%%

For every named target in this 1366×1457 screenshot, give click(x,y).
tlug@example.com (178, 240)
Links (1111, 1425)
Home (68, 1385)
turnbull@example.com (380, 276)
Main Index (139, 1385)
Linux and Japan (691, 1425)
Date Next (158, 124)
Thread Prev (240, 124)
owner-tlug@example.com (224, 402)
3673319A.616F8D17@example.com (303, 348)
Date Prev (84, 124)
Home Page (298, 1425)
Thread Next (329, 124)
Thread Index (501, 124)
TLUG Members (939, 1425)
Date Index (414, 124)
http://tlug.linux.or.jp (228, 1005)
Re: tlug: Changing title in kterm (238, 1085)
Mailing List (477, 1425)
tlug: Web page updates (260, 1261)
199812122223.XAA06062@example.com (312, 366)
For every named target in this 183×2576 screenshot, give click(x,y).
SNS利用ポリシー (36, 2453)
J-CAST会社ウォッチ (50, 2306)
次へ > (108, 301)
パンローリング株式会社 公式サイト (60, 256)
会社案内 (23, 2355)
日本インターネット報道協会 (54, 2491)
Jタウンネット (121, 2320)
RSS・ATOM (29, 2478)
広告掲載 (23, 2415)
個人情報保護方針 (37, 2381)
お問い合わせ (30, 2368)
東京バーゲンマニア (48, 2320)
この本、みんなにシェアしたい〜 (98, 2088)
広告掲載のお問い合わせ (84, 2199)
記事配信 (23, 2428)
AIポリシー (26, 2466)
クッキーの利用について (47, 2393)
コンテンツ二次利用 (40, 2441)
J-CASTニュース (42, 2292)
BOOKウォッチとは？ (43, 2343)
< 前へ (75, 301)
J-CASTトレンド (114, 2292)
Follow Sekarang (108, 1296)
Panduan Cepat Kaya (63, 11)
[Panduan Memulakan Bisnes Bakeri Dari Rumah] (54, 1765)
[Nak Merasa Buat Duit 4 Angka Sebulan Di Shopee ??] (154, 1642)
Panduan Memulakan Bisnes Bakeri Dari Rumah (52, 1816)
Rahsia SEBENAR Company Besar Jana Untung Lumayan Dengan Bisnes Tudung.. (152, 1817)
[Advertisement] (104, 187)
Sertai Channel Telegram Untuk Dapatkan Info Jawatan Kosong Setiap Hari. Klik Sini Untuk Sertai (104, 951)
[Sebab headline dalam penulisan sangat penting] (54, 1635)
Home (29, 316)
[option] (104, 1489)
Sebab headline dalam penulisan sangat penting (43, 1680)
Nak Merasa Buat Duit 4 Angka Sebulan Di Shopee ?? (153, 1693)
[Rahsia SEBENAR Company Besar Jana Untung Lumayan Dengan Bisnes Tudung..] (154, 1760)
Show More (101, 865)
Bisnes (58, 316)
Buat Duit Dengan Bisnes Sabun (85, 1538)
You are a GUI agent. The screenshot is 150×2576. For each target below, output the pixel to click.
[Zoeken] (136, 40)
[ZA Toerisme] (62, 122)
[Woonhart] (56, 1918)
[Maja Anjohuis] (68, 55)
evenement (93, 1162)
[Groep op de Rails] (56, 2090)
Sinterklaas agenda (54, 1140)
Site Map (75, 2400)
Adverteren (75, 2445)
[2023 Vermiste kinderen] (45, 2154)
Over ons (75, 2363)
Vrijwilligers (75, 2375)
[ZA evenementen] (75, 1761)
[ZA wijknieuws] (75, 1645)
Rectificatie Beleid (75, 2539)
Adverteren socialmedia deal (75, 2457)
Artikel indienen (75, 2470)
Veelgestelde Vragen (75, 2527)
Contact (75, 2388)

%%

WHAT TO WORK ON:
Look through the entries above and quote exactly the lines from the line with "Thread Index (501, 124)" to the line with "199812122223.XAA06062@example.com (312, 366)", counting both of those lines.

SOLUTION TO THIS PROBLEM:
Thread Index (501, 124)
TLUG Members (939, 1425)
Date Index (414, 124)
http://tlug.linux.or.jp (228, 1005)
Re: tlug: Changing title in kterm (238, 1085)
Mailing List (477, 1425)
tlug: Web page updates (260, 1261)
199812122223.XAA06062@example.com (312, 366)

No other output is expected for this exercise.